17. One or more non-transitory computer-readable media that collectively store instructions that, when executed by one or more computing devices, cause the one or more computing devices to perform operations, the operations comprising:

obtaining an input query and video data, wherein the input query is associated with a video, and wherein the video data is associated with the video;

processing the input query and the video data with a machine-learned router model to generate a particular portion of video data and routing data, wherein the particular portion of the video data comprises a video clip generated based on the input query, wherein the video clip comprises a plurality of frames from the video, and wherein the routing data comprises a determination of a particular machine-learned model of a plurality of different models to process the video clip with to determine a query response, wherein the machine-learned router model:

determines a context of when the input query was input relative to what sequence of frames of the video was displayed when the input query was input,

determines an intent of the input query, wherein the intent is associated with a particular type of data requested,

determines the particular portion of the video data to segment based on the input query and the context of when the input query was input to generate the video clip,

isolates the particular portion of video data with the machine-learned router model, wherein the particular portion of video data comprises at least one of a set of frames, a region of the video, audio, entity tags for the video, video metadata, or a transcript of the video, and

determines the particular machine-learned model of a plurality of different models to process the particular portion of video data based on the particular type of data requested and the particular portion of the video data;

processing the particular portion of video data comprising the video clip with the particular machine-learned model of the plurality of different models to generate a model output, wherein the model output are associated with features in the video clip;

processing the model output with a generative model to generate the query response, wherein the generative model comprises a natural language processing model; and

providing the query response for display, wherein the query response is provided for display with the video.

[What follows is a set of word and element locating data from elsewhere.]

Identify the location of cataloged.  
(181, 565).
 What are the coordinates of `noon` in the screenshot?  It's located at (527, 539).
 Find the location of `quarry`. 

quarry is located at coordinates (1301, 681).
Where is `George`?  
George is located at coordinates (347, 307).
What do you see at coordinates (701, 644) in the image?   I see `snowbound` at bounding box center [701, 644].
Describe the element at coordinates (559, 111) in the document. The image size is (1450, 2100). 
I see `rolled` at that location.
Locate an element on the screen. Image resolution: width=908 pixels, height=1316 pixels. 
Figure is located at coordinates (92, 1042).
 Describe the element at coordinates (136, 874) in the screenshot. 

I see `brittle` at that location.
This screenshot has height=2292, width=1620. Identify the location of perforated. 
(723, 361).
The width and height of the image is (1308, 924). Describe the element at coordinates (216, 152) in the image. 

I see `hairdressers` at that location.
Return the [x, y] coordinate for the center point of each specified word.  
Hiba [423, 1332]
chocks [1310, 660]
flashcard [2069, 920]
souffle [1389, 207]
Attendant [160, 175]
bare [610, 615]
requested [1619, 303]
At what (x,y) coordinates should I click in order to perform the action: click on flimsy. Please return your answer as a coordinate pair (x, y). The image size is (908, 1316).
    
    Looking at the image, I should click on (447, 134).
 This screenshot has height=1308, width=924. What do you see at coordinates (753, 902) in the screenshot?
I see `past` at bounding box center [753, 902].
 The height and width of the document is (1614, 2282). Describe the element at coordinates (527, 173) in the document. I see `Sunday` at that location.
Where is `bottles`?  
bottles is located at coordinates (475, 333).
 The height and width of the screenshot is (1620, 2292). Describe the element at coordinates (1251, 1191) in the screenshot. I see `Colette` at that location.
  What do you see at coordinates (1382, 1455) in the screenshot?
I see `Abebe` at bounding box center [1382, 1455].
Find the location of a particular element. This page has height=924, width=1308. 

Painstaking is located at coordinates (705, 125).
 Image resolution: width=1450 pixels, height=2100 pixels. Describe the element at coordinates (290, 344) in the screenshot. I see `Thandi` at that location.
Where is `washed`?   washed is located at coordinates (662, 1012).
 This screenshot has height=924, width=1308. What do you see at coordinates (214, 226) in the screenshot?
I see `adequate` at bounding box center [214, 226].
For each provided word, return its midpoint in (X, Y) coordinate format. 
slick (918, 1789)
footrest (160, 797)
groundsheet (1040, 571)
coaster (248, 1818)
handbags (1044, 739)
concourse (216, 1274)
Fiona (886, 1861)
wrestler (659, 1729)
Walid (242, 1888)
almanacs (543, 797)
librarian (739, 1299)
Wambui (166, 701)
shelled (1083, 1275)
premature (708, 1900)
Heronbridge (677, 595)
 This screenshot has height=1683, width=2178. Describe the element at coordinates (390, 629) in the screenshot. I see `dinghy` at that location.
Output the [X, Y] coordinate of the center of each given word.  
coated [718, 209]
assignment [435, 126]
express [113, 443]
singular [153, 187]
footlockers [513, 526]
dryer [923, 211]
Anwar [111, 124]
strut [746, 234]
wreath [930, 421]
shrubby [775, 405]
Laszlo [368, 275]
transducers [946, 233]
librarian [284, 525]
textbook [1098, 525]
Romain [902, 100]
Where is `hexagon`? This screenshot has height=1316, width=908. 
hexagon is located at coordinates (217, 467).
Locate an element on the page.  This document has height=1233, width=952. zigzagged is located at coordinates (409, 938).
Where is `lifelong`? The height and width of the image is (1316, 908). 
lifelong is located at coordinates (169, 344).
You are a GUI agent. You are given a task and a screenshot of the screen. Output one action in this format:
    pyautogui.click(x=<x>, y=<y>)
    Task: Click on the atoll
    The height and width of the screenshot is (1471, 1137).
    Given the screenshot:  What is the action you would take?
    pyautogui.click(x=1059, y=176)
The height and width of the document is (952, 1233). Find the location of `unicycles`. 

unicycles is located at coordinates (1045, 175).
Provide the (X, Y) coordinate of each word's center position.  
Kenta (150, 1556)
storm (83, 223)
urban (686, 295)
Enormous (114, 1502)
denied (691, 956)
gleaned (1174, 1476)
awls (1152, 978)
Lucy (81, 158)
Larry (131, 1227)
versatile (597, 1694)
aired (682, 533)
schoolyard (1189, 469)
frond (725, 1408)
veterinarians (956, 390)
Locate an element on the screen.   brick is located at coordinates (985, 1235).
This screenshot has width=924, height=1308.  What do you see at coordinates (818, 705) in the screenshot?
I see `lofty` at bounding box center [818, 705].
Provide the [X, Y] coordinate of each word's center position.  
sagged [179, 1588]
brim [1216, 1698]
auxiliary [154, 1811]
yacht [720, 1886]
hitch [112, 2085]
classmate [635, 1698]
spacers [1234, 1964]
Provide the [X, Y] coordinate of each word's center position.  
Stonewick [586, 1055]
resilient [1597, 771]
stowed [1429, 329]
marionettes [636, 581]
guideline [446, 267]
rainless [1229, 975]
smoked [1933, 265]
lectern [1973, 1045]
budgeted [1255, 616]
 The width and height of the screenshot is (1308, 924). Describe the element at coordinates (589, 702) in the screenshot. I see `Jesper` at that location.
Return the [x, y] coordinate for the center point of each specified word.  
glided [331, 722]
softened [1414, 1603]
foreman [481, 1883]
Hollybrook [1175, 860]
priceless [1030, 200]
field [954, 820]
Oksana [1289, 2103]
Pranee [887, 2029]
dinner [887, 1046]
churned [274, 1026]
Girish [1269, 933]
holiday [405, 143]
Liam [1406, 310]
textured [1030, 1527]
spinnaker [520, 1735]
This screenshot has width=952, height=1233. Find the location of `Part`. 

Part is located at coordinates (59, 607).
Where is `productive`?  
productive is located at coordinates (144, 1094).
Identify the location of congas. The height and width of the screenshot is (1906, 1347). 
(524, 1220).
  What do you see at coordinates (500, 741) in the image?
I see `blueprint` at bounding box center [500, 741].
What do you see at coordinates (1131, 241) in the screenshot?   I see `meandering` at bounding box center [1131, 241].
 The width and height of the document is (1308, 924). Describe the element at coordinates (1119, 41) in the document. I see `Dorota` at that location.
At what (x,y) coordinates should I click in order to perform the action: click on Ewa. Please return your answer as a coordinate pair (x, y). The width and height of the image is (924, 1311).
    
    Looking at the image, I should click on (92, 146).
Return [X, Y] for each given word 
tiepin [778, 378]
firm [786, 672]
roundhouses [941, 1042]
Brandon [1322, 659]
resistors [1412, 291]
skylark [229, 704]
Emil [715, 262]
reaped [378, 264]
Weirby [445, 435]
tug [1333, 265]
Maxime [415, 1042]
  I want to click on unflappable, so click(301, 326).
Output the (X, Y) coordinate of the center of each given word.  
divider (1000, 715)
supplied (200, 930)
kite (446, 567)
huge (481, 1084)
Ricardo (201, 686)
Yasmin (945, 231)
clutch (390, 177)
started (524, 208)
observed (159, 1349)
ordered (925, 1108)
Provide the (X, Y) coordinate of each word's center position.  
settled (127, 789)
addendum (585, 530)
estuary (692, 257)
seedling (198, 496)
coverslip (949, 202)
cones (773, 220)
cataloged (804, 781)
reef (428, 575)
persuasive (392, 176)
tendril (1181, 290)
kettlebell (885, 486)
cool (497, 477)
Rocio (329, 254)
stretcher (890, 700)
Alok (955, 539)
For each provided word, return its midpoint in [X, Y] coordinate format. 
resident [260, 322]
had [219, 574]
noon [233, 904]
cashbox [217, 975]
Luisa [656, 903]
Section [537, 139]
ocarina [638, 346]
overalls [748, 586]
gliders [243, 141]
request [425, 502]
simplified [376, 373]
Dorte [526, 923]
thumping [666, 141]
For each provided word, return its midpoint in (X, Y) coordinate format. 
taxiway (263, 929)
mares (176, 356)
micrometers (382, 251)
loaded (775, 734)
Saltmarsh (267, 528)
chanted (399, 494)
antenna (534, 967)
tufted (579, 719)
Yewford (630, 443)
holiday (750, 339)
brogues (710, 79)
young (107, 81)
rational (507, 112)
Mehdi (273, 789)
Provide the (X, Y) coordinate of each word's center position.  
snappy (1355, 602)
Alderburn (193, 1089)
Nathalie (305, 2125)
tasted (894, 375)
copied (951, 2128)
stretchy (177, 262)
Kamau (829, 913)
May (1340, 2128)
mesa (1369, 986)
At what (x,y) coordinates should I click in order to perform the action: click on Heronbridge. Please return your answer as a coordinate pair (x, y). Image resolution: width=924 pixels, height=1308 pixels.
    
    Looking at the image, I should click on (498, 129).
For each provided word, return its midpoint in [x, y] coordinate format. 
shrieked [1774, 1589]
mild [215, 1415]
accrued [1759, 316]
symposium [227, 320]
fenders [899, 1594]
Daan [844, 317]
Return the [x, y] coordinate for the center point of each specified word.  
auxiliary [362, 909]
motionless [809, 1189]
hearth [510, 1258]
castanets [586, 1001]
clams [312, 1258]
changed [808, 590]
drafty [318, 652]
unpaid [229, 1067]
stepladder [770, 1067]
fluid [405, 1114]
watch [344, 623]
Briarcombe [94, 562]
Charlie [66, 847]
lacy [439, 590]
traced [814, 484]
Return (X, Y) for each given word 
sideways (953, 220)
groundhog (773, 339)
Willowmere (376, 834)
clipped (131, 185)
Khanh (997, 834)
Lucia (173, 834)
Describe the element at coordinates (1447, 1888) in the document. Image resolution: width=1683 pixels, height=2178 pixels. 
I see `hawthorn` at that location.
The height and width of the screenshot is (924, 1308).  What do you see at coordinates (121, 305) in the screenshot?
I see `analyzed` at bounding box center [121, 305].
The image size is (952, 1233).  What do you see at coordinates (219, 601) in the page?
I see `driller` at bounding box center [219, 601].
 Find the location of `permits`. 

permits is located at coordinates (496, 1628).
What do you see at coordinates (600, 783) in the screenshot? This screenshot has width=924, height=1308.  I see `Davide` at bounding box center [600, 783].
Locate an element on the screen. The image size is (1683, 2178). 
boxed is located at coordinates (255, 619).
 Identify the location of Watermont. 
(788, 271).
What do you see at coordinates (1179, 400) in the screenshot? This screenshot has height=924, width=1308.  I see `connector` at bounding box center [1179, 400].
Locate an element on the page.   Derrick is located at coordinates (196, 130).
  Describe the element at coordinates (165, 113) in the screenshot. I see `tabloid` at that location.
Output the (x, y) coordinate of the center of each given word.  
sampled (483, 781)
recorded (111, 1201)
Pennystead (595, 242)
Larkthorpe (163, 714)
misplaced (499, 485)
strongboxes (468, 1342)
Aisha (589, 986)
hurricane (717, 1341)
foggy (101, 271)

18. The one or more non-transitory computer-readable media of claim 17, wherein the operations further comprise: one or more preprocessing tasks to generate a transcript and annotations that can be stored with the video to be utilized as part of the video data.

19. The one or more non-transitory computer-readable media of claim 17, wherein the operations further comprise: one or more preprocessing tasks to generate coarse classifications that can be stored with the video to be utilized as part of the video data.

20. The one or more non-transitory computer-readable media of claim 17, wherein the operations further comprise: one or more preprocessing tasks to generate entity tags that can be stored with the video to be utilized as part of the video data.